Llegué a transformarme, de alguna manera, en un investigador privado, quizá el más joven de la provincia, pues buscaba y hasta encontraba pequeñas pistas donde fuera, incluso en mi grupo de amigos que actuaban como si supieran quién estaba detrás de todo esto. Ese círculo estaba conformado de tres cercanos que pertenecían al paralelo B, dos chicos y una joven. Los tres compartían gustos similares a los míos, es decir, escuchábamos la misma música, claro que con algunas variantes de por medio; la inquietud era un rasgo característico en los cuatro, sin embargo, dentro de nosotros abundaba una alegría distinta a las de hoy, una marcada por el tránsito entre la niñez y la adolescencia. Con ellos, la mayor parte del tiempo compartíamos historias, y cuando no, en aquellos momentos que nuestras voces marcaban su ausencia, permanecía esa complicidad tan significativa en las relaciones humanas. Ambos chicos eran más altos que yo, definitivamente; y ella, tan distinta e igual a nosotros, una niña con la piel bronceada, los ojos color miel y el cabello liso. A los tres les gustaba jugarme bromas con ese temita de las cartas, pero reíamos los cuatro pues dentro de mi círculo íntimo existía una conexión inocente que desplazaba a todo el contexto nacional que arrasaba por esos días.
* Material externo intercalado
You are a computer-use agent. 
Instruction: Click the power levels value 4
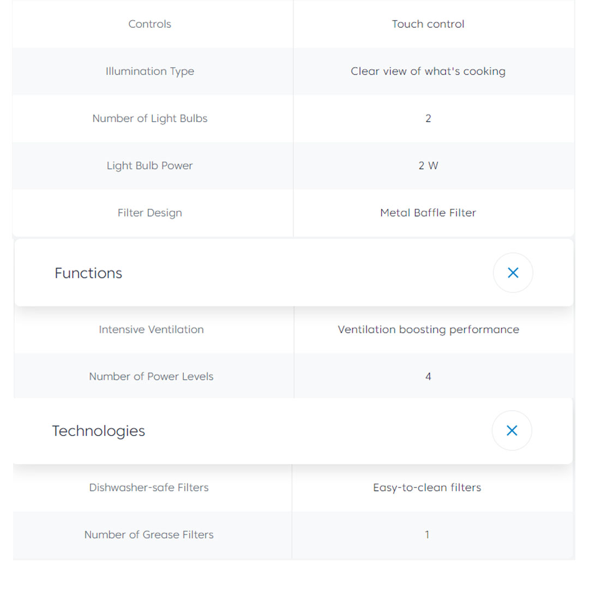[x=428, y=376]
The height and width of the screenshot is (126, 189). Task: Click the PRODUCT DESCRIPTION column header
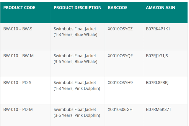77,8
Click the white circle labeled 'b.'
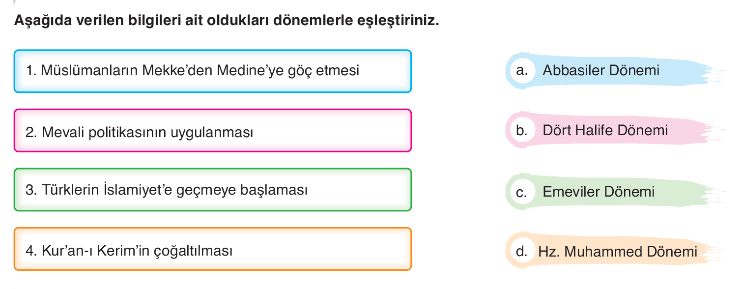Screen dimensions: 743x289 coord(521,131)
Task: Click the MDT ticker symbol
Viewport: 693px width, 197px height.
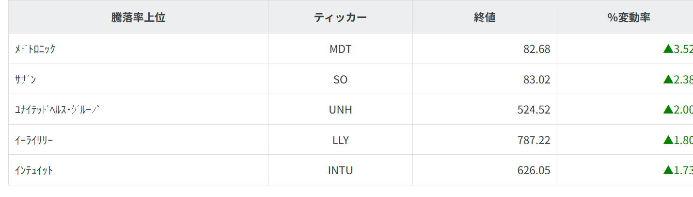Action: click(340, 49)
Temblores, política, crisis, por supuesto que no les tomábamos importancia, esas eran cosa de grandes. Nosotros nos encargábamos de pasar el tiempo, disfrutar lo insignificante y conectar con nosotros mismos.

De pronto dejé de jugar fútbol con mis compañeros. Ellos acostumbraban a formar pelotas de papel o buscar botellas plásticas para chutear durante los quince minutos del recreo, mientras yo me obsesionaba en analizar quién se escondía detrás de aquellas cartas, pero los rastros inconclusos jamás me llevaron a algo, decepcionandome a mí mismo por las exigencias de un trabajo que no me competía. 

Y así hubiera seguido, pero una mañana me cansé y exigí una respuesta a mis íntimos amigos. En ese preciso instante terminó una historia y comenzó otra totalmente distinta. Algunas narrativas tienen curvas de tensión bastante pronunciadas, otras no logran el efecto deseado, sin embargo, esta prometía, pues quien remitía la prosa poética que llegó a conquistarme, era la única amiga perteneciente al grupo —vaya clímax.

Dentro de todas las posibilidades, que precisaban un grado más de exactitud, ella no se encontraba entre las chicas presentes en esa agenda ya formulada. Y en ese momento de tensión, por lo demás absoluta, me pidió ser su pololo, su novio, su cortejo. Yo, sin saber qué hacer, asentí con cierta preocupación, confirmando que había perdido a una amiga y pronto el grupo sufriría una decepción.

Pensé y traté de seguir la amistad, no podía verla de otra manera, sencillamente mi cabeza, o corazón —tal vez— no era capaz. Luego de un tiempo, quizá semanas de prolongar aquella (no)relación, ambos nos dimos cuenta que no podíamos estar juntos, pero tampoco cabía la posibilidad de seguir siendo los mismos de siempre, amigos incondicionales.

Hoy la recuerdo con mucho cariño y creo que, si la madurez en ese tiempo hubiera sido la de unos dieciséis años en adelante, quizás todavía seríamos grandes amigos, como lo seguí siendo de muchos a quienes recuerdo con aprecio y que, en algunos casos, en eventos fortuitos, seguimos hablando a pesar de la distancia y los años. Trato de pensar en las cartas y remontarme a esos años, a esas personas que pasan por tu vida y te dejan un mensaje, una llamada de atención o una reflexión, por más ínfima que sea. Ese tiempo no volverá, tampoco las risas ni las historias, pero dejan una marca en tu vida.

Debo concluir el desenlace, esa yapita que toda historia debe tener, y es que nuestra amistad se quebró, tal como pasó con las escaleras, las paredes y cerámicas de una infraestructura que parecía bien cimentada, pero que no pudo con un repentino temblor. Poco a poco nos distanciamos y dejamos de hablar. Tuvimos un grave problema de comunicación que pasó de eso a ser inexistente. El silencio ya no era acogedor, sino todo lo contrario. En ningún momento pude darle fin a esto, es decir, jamás nos acercamos a charlar y finalizar esta relación formalmente, por lo que, en cierto aspecto, seguimos en una relación. Sin embargo, todo libro debe cerrarse alguna vez, concluir para comenzar algo totalmente distinto, ese es el camino, y esto, un epílogo más. El fin de un temblor.